Portage Falls on the Genesee
Maker
Thomas Cole
(American, 1801 - 1848)
ClassificationsPAINTINGS
Dateca. 1839
Mediumoil on canvas
Dimensionscanvas: 84 1/4 × 61 1/4 in. (214 × 155.6 cm.)
frame: 98 1/2 × 76 1/2 × 7 1/2 in. (250.2 × 194.3 × 19.1 cm.)
Credit LineThe Huntington Library, Art Museum, and Botanical Gardens. Gift of The Ahmanson Foundation.
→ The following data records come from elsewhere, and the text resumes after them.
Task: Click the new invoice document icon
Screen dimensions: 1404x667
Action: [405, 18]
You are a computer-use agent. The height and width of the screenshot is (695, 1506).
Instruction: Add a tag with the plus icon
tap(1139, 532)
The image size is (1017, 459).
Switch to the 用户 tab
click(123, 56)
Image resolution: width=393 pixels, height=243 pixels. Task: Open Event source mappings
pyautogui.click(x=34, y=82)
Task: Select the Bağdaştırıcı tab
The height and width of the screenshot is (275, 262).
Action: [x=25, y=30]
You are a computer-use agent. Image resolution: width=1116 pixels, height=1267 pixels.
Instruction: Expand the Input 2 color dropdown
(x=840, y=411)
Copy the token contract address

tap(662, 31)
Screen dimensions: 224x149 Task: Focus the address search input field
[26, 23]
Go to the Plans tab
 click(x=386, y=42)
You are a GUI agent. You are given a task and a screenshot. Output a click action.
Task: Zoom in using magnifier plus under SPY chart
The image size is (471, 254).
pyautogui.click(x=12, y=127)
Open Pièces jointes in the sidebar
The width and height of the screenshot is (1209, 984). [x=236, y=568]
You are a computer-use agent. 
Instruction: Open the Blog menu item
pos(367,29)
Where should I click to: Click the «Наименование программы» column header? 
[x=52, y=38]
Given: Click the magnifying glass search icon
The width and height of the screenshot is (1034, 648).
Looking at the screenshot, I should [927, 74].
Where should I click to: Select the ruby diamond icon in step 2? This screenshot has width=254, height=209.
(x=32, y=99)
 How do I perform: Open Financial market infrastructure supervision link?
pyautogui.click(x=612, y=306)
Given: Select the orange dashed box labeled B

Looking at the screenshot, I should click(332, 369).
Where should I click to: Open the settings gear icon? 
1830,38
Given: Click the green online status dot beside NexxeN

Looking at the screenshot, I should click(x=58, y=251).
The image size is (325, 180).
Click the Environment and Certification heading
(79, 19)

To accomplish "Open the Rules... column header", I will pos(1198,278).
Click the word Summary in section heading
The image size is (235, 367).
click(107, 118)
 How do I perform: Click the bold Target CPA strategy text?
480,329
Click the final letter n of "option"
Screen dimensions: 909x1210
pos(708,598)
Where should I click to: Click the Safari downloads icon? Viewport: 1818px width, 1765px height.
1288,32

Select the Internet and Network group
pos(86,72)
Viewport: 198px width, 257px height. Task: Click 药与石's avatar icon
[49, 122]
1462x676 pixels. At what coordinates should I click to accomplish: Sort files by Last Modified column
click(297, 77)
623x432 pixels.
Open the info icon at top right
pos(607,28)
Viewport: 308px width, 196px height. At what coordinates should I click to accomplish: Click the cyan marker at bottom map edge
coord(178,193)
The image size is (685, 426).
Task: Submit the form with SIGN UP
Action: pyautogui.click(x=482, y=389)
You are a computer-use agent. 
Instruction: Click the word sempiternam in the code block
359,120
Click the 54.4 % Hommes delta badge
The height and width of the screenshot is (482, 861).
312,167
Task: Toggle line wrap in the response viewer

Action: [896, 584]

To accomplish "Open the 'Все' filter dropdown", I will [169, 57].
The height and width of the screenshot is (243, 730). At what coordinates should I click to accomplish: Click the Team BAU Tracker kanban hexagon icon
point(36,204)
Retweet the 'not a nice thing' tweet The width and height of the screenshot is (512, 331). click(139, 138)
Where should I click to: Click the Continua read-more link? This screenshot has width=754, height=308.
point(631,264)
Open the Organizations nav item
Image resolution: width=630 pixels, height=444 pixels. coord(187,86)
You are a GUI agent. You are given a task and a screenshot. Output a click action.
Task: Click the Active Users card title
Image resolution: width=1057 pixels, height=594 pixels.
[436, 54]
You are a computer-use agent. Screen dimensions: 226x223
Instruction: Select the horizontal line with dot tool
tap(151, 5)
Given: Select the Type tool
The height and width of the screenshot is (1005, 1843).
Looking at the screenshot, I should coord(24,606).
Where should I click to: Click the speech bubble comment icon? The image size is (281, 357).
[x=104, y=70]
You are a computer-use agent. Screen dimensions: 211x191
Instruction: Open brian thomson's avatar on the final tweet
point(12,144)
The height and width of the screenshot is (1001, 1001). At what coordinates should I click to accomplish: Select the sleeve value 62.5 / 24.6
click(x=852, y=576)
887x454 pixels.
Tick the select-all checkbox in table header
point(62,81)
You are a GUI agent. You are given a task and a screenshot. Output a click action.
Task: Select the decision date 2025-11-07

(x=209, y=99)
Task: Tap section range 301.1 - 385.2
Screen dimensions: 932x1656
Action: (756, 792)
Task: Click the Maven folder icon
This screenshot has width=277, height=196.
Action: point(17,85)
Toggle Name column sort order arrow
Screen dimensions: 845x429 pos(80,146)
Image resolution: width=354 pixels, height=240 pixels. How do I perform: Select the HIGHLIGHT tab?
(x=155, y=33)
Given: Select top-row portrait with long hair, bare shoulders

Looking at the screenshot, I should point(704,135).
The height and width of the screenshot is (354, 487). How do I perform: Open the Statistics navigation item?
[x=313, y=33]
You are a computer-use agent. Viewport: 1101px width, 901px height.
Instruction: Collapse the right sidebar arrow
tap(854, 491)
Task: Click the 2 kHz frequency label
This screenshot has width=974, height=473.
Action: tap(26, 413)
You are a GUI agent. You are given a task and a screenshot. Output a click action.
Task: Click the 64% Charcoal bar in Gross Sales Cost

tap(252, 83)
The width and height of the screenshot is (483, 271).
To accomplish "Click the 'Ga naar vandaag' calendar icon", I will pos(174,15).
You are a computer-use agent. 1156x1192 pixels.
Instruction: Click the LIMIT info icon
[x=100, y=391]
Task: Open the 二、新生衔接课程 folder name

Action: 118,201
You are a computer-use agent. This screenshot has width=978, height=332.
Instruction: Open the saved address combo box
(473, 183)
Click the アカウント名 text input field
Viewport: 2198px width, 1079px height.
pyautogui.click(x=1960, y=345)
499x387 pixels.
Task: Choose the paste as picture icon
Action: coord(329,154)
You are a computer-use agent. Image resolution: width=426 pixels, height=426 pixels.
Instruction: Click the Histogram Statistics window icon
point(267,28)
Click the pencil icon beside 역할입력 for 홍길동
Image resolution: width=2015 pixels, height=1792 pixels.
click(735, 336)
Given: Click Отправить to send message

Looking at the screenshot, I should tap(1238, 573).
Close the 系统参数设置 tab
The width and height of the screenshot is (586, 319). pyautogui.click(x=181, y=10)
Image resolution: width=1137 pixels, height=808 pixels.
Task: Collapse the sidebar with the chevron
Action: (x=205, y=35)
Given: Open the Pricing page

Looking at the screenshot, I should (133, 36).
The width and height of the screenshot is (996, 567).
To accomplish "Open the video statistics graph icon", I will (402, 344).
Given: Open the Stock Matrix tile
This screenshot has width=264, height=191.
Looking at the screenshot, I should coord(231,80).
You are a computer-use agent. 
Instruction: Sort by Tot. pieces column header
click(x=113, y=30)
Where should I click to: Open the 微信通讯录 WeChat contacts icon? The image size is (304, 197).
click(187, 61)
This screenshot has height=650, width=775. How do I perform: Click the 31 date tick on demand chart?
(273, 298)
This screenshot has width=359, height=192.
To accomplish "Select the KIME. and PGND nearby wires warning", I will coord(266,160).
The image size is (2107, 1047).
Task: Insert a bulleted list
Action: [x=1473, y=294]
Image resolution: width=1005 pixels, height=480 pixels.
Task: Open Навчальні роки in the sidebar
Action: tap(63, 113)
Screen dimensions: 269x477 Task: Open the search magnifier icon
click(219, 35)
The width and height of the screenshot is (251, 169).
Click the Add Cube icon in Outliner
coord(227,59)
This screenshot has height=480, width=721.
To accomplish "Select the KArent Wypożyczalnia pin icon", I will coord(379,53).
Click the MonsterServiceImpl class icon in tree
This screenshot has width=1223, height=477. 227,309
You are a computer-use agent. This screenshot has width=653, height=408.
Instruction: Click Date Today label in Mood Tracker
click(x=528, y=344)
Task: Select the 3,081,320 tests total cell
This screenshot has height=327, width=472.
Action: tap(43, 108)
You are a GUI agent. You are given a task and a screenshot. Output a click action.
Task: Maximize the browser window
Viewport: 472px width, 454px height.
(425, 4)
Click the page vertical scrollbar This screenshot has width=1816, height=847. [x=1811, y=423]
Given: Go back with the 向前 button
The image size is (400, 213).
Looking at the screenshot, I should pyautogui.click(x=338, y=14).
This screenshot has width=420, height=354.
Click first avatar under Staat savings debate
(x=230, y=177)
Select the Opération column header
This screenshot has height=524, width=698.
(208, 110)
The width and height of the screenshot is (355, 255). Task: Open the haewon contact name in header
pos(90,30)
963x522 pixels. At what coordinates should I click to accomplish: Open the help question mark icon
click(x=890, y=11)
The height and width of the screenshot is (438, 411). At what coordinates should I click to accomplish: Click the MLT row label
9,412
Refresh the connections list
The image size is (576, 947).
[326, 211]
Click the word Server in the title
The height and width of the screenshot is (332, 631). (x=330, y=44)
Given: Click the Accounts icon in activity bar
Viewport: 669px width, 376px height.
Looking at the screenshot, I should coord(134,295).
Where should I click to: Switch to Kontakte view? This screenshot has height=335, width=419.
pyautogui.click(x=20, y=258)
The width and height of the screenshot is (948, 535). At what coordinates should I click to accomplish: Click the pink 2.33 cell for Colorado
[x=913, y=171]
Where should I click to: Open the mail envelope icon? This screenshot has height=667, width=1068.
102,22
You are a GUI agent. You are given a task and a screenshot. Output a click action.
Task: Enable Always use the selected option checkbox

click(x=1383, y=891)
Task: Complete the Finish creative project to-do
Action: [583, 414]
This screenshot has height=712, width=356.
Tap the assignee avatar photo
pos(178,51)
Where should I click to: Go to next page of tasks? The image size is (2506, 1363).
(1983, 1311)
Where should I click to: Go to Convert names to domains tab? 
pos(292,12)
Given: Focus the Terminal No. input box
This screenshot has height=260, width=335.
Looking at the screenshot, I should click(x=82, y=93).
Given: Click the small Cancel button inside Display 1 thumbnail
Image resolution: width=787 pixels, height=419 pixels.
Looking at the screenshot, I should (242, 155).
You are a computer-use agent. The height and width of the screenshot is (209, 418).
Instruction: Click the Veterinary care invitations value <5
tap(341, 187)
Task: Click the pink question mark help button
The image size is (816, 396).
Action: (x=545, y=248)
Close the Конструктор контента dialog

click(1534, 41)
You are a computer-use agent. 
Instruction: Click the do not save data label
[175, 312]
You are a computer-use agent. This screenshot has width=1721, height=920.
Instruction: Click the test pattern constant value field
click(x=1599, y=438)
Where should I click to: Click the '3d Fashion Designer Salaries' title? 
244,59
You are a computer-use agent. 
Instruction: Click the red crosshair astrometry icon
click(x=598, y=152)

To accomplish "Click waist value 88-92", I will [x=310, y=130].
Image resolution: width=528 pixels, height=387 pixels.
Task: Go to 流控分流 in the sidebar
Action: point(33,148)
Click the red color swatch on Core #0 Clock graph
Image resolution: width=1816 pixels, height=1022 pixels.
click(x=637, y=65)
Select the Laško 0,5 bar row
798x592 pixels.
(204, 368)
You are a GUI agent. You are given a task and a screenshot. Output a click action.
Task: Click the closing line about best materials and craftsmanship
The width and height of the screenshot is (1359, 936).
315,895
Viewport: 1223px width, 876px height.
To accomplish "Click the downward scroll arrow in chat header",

Label TextThis monumental painting by the Anglo-American artist Thomas Cole captures a sublime view of the Genesee River Valley near Portage Falls in Upstate New York, an area that was undergoing dramatic transformation with the construction of the Genesee Valley Canal. Commissioned in 1839 by Canal Commissioner Samuel B. Ruggles, Cole’s painting is a lyrical tribute to the natural world and a warning about humankind’s effects on it. The ominous storm clouds at the upper right portend the destructive advance of civilization, and the beginnings of a workers’ camp at the top of Portage Falls and “Hornby Lodge” perched atop the cliff, built by the canal’s contractor, Elisha Johnson, signal the impact of human engineering on the landscape. Cole painted a self-portrait of an artist sketching the vista amid autumnal hues, dwarfed by the scale of the gorge and the falls.The painting was presented to the governor of New York, William H. Seward, for the governor’s mansion in Albany, and it later hung in his personal residence in Auburn, New York, now the Seward House Museum. Seward owned the painting for the remainder of his life, during which he served as U.S. senator from New York and later as secretary of state under Abraham Lincoln during the Civil War and subsequently under Andrew Johnson.